L’indagine è stata effettuata nel 2013 per la Fondazione Migrantes, nell’ambito di studi più ampi sull’emigrazione italiana all’estero dell’ottavo Rapporto Migrantes "Italiani nel Mondo".

Dai dati resta fuori quella che viene chiamata “migrazione sommersa", ovvero tutti quei connazionali che pur vivendo in Cina continuano a mantenere in Italia la propria residenza. Il numero reale degli italiani che vivono in Cina è dunque maggiore, assai probabilmente, di quelli registrati all’AIRe. Il fatto è che sempre più connazionali considerano la Cina un nuova meta per un’esperienza formativa o lavorativa all’estero, rispetto ai Paesi di tradizionale migrazione da parte degli italiani.

Partono principalmente dal Nord Italia, in particolare da Lombardia e Veneto, e una volta in Cina scelgono nella maggior parte dei casi le aree meridionali del Paese, tra Hong Kong, Guangdong e zone limitrofe (37% e 13%), la municipalità di Shanghai e le province circostanti (34%). Il restante 16% risiede invece a Pechino e nelle altre province.

Sono in maggioranza persone di età compresa tra i 35 e i 44 anni a scegliere la Cina. Ma vi sono anche molti giovani dai 25 ai 34 anni, e ovviamente non mancano – oltre a molti altri profili – gli studenti di lingua cinese che frequentano corsi di lingua o veri e propri corsi di laurea e post laurea presso le università cinesi.

Spiegano i ricercatori della Migrantes: “Durante la missione effettuata in Cina abbiamo scoperto casi di italiani che svolgono attività che esulano da quelle strettamente collegate al business e al lavoro dipendente presso grandi aziende, che vanno dall’insegnamento dell’italiano, all’esercizio della professione di architetto o designer – molto richiesta nella realizzazione di progetti di grande rilievo, a cui in Italia magari non avrebbero mai avuto accesso -, oppure artisti che sperimentano in Cina nuove avanguardie e sono impegnati sul fronte culturale, oppure, ancora, operatori di Ong impegnati nel sociale che portano in Cina quel sentire cristiano di inclusione e sostegno delle persone più deboli e in difficoltà. Non si tratta dunque di una presenza solo imprenditoriale o legata alle opportunità di carriera, ma anche legata a diverse realtà, molto particolari e variegate”.

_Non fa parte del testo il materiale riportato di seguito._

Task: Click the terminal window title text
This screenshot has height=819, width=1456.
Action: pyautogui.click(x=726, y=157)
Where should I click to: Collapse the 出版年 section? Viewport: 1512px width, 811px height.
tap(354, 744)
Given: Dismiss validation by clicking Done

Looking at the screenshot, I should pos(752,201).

I risultati della ricerca sul campo e del sondaggio online hanno chiaramente mostrato che le attività degli italiani stanno "rapidamente superando i confini dei settori di più tradizionale penetrazione del made in Italy, investendo anche altri campi dalla ricerca, alla cultura, all’arte e allo sport".

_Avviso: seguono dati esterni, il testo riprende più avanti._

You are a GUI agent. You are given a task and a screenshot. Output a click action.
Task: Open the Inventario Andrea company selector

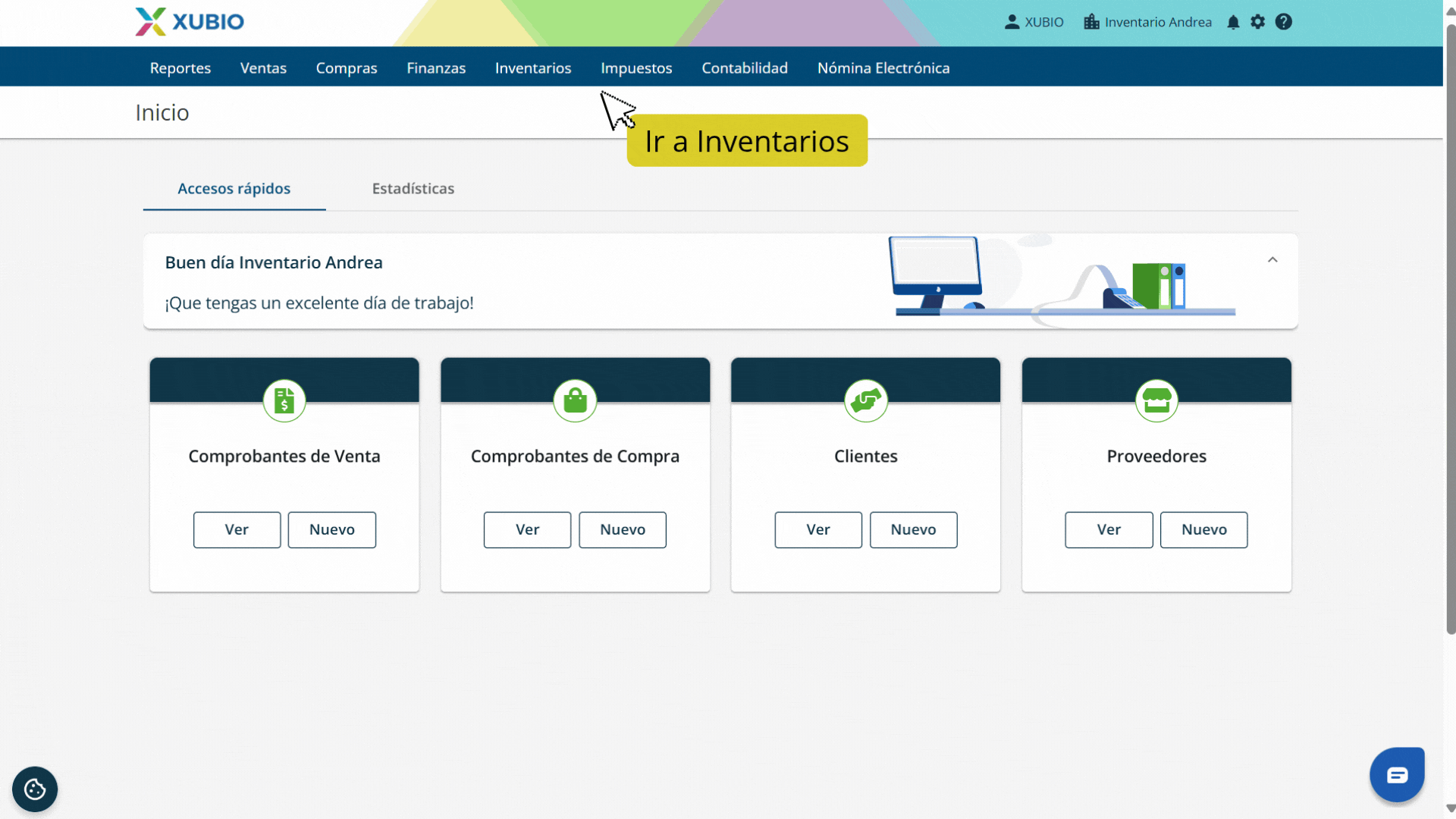click(1148, 22)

Giusto sottolineare come trasferirsi in Cina oggi e pensare di trovare subito un impiego altamente remunerativo senza avere esperienza, non sia più così semplice come in passato. Adesso la richiesta di personale straniero si restringe su risorse altamente qualificate, per cui è sempre più difficile ottenere un permesso di lavoro, ed è in atto un giro di vite sui visti in generale, con frequenti controlli e sanzioni. L’irrigidimento della politica sui visti è stato, inoltre, esteso anche alle norme per le assunzioni di stranieri.